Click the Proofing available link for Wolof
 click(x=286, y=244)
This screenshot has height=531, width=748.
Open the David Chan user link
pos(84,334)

* * *

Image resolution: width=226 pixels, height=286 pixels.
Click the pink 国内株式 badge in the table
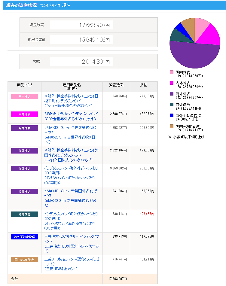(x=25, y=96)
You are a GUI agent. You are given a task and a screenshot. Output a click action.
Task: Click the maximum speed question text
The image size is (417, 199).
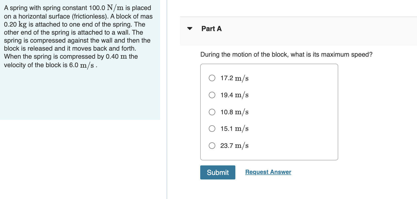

## EXERCISE
Please write out the lines from the line with "You are a GUI" to the line with "The image size is (417, 199)." again, swapping "maximum speed" for "top speed" and leaving everything else unchanged.

## FINAL RESULT
You are a GUI agent. You are given a task and a screenshot. Output a click action.
Task: Click the top speed question text
The image size is (417, 199).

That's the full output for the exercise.